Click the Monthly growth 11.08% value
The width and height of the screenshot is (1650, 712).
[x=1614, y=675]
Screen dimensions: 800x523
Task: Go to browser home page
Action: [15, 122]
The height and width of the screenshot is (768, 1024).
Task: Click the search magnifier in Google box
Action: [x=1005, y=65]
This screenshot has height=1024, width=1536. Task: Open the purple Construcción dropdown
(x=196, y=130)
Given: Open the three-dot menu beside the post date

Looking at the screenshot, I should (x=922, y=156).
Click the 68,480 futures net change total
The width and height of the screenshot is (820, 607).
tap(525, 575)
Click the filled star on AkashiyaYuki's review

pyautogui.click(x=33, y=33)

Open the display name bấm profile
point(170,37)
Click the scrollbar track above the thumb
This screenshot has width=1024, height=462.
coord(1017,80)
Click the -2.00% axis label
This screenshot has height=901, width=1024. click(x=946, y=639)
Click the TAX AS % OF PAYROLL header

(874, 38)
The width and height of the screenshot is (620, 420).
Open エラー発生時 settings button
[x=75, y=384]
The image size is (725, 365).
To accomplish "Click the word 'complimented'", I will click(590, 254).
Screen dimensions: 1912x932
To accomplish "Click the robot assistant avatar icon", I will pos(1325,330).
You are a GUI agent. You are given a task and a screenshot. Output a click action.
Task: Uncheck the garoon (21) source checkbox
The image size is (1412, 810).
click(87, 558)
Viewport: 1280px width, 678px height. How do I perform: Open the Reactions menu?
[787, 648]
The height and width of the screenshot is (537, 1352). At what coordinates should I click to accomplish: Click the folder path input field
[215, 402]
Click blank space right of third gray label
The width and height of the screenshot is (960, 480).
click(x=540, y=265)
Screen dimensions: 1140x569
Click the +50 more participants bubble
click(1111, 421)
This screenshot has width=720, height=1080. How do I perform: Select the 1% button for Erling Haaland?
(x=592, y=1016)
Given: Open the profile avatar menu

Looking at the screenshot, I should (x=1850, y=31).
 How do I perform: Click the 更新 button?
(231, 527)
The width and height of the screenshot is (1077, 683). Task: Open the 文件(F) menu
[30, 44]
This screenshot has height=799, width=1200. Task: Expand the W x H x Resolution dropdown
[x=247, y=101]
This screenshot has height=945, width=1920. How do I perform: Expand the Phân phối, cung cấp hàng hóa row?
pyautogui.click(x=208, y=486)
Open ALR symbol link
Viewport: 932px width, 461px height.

━━━━

WORK INSTRUCTIONS
Give all of the entries again, word for word.

SOLUTION TO THIS EXERCISE
Click the Monthly growth 11.08% value
The width and height of the screenshot is (1650, 712).
[x=1614, y=675]
Screen dimensions: 800x523
Task: Go to browser home page
Action: [15, 122]
The height and width of the screenshot is (768, 1024).
Task: Click the search magnifier in Google box
Action: [x=1005, y=65]
This screenshot has height=1024, width=1536. Task: Open the purple Construcción dropdown
(x=196, y=130)
Given: Open the three-dot menu beside the post date

Looking at the screenshot, I should (x=922, y=156).
Click the 68,480 futures net change total
The width and height of the screenshot is (820, 607).
tap(525, 575)
Click the filled star on AkashiyaYuki's review

pyautogui.click(x=33, y=33)

Open the display name bấm profile
point(170,37)
Click the scrollbar track above the thumb
This screenshot has width=1024, height=462.
coord(1017,80)
Click the -2.00% axis label
This screenshot has height=901, width=1024. click(x=946, y=639)
Click the TAX AS % OF PAYROLL header

(874, 38)
The width and height of the screenshot is (620, 420).
Open エラー発生時 settings button
[x=75, y=384]
The image size is (725, 365).
To accomplish "Click the word 'complimented'", I will click(590, 254).
Screen dimensions: 1912x932
To accomplish "Click the robot assistant avatar icon", I will pos(1325,330).
You are a GUI agent. You are given a task and a screenshot. Output a click action.
Task: Uncheck the garoon (21) source checkbox
The image size is (1412, 810).
click(87, 558)
Viewport: 1280px width, 678px height. How do I perform: Open the Reactions menu?
[787, 648]
The height and width of the screenshot is (537, 1352). At what coordinates should I click to accomplish: Click the folder path input field
[215, 402]
Click blank space right of third gray label
The width and height of the screenshot is (960, 480).
click(x=540, y=265)
Screen dimensions: 1140x569
Click the +50 more participants bubble
click(1111, 421)
This screenshot has width=720, height=1080. How do I perform: Select the 1% button for Erling Haaland?
(x=592, y=1016)
Given: Open the profile avatar menu

Looking at the screenshot, I should (x=1850, y=31).
 How do I perform: Click the 更新 button?
(231, 527)
The width and height of the screenshot is (1077, 683). Task: Open the 文件(F) menu
[30, 44]
This screenshot has height=799, width=1200. Task: Expand the W x H x Resolution dropdown
[x=247, y=101]
This screenshot has height=945, width=1920. How do I perform: Expand the Phân phối, cung cấp hàng hóa row?
pyautogui.click(x=208, y=486)
Open ALR symbol link
Viewport: 932px width, 461px height.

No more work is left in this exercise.